St. John’s University Department of English
Summer 2016: Graduate Course Offerings Online
Summer session 1: June 1 – July 11
English 180: African American Literacies: From the Plantation to the University
Dr. Robert Fanuzzi (email@example.com)
When African-American studies took shape in the 1960s and 70s, “literacy” served as a synonym for “liberty.” Particularly for scholars of Phyllis Wheatley’s poetry and Olaudah Equiano’s and Frederick Douglass’s slave narratives, the formal complexity of their writing proved the equality of the “unlettered African” and their mastery of Western ideals of higher learning. Now scholars are more likely to embrace a more complex range of literacies—from the African vernacular to the French creole to the messianic and the melodramatic—and to recognize the racial structures of knowledge itself. Using methods from composition theory (past and present), critical race theory, and performance studies, this course takes a deep dive into an African-American literary archive that grows more striking and unsettled as campuses around the country become newly alive to issues of diversity. We begin with the revolutionary vocabularies of the Haitian leader Jean-Jacques Dessaline and American spokespersons for slave rebellion, Nat Turner and David Walker. We read the fiction of William Wells Brown, Frances Harper, Pauline Hopkins and the academic sociology of W. E. B. DuBois as new vocabularies for an unwritten history. Finally, we revisit the nineteenth century’s black abolitionists as educational trailblazers, inventing new forums and media for learning that defied the institutions of higher learning.

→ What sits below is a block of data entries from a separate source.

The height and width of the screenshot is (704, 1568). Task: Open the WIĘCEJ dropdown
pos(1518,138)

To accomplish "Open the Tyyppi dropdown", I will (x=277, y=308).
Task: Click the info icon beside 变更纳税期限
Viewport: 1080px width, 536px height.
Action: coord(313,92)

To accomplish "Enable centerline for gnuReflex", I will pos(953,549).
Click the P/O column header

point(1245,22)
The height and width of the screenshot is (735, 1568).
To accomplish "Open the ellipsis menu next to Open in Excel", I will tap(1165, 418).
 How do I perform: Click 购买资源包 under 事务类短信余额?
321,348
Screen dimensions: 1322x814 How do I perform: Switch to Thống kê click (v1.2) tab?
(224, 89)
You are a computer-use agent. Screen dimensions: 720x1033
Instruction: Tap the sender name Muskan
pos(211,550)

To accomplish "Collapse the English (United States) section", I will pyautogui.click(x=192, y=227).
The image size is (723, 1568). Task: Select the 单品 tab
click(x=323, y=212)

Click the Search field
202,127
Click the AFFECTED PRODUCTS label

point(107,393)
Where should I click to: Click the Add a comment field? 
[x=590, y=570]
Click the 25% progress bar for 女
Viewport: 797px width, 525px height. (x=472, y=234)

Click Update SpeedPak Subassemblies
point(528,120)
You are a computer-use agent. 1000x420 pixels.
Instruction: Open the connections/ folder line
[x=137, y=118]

Summer Session II: July 11 – Aug 11
Eng 140: Topics in Theory: Theoretical Anxiety and the Academic Novel
Dr. Steve Mentz (firstname.lastname@example.org)
This course reads a collection of satiric novels about academic life in dialogue with a series of classic (short!) theoretical essays by leading figures in feminist, post-modern, and post-humanist theory. The working hypothesis of the course is that the foibles and anxieties that the novels playfully expose as evidence of academic exaggeration or hypocrisy bear a more than coincidental relationship to the critical interventions made possible by turns in critical theory since the 1970s. We will juxtapose Luce Irigaray’s “This Sex which is Not One” (1977) with Julie Schumaker’s Dear Committee Members (2014) to explore the changing nature of gender; Michel Foucault’s “Nietzche, Genealogy, History” (1971) with James Hyne’s The Lecturer’s Tale (2001) to think about the operations of power in academic life; and Jacques Derrida’s “The Law of Genre” (1980) with Jeffrey Eugenides’s The Marriage Plot (2011) to think about the shaping force of generic and social conventions. Other possible novels include Jane Smiley’s Moo (1995), David Lodge’s Nice Work (1989), and Richard Russo’s Straight Man (1997). Other possible theorists include Bruno Latour, Stacy Alaimo, and Timothy Morton.